◆ Work order
Print nothing but the lines below starting at the line that holds "The width and height of the screenshot is (2576, 1314)." and ending at the line that holds "The image size is (2576, 1269).", including both, each exactly as written.

------ Given records ------

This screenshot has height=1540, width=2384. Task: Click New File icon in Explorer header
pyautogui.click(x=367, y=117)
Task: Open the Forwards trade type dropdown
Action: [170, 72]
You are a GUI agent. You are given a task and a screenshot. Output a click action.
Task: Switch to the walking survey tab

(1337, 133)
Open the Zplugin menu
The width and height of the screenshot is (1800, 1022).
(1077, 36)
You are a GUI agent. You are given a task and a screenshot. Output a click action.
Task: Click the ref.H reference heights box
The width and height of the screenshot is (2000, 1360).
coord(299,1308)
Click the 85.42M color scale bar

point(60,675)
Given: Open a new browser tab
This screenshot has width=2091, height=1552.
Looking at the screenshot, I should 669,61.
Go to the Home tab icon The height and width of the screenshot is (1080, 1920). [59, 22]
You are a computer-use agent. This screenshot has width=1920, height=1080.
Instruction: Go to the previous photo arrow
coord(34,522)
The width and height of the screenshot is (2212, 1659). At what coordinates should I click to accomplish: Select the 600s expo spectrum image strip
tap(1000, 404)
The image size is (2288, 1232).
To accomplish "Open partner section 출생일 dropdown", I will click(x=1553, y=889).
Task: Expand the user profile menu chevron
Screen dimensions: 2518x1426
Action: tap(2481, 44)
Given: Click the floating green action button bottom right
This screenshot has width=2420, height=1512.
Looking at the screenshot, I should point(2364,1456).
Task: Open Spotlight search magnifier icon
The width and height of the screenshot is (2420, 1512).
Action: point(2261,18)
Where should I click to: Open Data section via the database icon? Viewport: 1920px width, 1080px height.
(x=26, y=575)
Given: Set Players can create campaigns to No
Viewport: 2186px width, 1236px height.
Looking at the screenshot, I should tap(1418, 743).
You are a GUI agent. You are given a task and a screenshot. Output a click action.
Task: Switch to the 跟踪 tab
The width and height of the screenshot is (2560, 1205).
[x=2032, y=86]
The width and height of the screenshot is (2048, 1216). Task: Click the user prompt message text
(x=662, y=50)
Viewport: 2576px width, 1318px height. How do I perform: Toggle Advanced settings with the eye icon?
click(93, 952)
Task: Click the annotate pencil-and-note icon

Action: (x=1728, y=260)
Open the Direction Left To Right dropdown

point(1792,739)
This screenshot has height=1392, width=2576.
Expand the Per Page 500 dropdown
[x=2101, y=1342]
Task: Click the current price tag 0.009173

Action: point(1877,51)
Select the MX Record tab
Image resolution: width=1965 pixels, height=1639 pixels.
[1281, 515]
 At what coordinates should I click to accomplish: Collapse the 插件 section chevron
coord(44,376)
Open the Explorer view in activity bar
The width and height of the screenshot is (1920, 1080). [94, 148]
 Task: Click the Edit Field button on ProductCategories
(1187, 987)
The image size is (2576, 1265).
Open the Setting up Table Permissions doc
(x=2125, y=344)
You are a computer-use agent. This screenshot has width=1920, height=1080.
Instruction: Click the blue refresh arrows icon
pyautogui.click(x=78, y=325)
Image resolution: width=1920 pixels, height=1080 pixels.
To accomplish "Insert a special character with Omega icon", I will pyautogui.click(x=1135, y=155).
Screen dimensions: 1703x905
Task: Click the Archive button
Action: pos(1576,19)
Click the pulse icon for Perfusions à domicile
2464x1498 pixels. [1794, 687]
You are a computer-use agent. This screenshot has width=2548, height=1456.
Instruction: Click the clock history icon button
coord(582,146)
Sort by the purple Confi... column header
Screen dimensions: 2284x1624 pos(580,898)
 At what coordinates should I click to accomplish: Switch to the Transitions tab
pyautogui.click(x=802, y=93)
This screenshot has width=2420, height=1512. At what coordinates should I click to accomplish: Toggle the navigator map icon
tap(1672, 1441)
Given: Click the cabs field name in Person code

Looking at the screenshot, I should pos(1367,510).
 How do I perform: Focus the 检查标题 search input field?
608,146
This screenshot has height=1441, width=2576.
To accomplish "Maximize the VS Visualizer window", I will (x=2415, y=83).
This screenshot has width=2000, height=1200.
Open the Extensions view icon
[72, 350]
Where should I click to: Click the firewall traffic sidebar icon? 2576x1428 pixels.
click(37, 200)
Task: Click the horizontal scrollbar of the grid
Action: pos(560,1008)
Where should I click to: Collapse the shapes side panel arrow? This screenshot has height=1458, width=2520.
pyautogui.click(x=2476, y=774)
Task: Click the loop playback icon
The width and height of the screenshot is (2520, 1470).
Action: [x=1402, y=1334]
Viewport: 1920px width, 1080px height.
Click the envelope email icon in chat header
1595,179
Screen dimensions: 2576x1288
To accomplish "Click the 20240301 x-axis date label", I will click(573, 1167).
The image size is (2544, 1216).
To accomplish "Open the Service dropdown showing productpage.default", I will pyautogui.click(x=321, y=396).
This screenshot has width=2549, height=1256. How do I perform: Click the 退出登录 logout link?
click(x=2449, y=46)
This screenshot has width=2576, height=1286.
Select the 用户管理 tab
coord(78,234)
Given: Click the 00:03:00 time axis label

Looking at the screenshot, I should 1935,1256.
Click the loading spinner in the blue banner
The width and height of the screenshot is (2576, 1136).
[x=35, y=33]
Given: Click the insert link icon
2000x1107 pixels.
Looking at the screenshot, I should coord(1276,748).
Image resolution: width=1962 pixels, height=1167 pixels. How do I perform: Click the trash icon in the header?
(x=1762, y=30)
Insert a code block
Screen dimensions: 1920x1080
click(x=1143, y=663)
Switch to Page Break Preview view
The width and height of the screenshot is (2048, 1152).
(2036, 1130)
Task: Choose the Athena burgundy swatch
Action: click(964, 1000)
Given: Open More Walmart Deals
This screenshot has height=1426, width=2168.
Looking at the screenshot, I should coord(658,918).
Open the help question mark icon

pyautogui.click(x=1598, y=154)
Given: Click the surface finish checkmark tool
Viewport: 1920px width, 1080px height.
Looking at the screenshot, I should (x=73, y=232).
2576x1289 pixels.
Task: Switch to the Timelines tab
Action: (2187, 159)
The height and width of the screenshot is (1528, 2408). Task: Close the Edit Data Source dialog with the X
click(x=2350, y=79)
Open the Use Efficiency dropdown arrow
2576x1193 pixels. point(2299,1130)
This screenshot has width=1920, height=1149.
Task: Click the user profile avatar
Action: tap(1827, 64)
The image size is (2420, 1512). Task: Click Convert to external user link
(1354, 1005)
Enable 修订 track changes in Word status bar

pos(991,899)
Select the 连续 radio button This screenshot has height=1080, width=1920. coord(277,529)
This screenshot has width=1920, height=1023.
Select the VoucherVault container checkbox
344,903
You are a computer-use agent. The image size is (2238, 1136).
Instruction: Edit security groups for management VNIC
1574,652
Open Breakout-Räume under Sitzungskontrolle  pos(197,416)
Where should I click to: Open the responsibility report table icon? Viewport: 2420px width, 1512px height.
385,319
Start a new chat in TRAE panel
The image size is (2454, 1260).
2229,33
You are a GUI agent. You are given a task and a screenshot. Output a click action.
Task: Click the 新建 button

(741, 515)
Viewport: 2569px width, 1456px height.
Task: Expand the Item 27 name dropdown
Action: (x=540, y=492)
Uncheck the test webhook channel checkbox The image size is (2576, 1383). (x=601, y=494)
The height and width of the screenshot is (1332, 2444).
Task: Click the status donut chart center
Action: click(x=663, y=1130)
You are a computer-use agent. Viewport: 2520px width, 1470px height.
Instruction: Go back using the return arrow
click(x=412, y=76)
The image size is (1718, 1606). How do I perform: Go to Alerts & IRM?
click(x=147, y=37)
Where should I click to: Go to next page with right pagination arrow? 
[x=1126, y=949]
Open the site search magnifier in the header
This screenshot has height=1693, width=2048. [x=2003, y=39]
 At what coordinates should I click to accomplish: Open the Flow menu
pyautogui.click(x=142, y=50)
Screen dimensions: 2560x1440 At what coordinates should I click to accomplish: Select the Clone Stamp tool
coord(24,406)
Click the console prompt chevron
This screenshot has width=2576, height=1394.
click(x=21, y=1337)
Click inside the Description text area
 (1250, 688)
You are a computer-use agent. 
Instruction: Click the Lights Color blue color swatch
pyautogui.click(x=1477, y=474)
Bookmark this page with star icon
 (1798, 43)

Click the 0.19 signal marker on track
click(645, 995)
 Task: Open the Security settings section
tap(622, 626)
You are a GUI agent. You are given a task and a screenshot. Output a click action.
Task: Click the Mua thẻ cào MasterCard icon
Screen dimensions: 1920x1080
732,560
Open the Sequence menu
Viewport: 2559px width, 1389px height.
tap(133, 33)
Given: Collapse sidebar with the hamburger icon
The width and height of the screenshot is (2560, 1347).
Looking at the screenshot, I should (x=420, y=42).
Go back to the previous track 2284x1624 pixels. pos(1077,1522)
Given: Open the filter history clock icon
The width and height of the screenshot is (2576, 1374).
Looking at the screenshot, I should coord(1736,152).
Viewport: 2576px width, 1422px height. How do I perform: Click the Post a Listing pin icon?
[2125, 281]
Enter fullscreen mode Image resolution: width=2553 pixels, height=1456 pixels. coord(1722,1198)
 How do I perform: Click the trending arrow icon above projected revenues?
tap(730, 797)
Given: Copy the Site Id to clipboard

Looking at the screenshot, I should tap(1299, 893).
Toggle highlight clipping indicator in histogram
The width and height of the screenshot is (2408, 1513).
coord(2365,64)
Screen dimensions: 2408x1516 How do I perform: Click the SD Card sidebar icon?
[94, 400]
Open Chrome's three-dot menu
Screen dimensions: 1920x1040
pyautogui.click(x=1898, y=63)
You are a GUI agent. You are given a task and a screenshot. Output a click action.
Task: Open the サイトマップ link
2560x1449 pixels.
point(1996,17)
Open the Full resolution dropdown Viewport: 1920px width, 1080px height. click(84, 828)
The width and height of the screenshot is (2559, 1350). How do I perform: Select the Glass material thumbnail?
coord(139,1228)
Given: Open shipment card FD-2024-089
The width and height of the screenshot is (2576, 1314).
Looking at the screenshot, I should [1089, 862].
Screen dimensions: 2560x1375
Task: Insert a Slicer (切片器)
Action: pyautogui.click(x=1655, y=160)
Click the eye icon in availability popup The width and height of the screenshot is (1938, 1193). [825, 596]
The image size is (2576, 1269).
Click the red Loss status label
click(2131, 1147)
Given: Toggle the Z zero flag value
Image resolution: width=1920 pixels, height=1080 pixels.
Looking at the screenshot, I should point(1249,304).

------

◆ Your solution
The width and height of the screenshot is (2576, 1314).
Looking at the screenshot, I should [1089, 862].
Screen dimensions: 2560x1375
Task: Insert a Slicer (切片器)
Action: pyautogui.click(x=1655, y=160)
Click the eye icon in availability popup The width and height of the screenshot is (1938, 1193). [825, 596]
The image size is (2576, 1269).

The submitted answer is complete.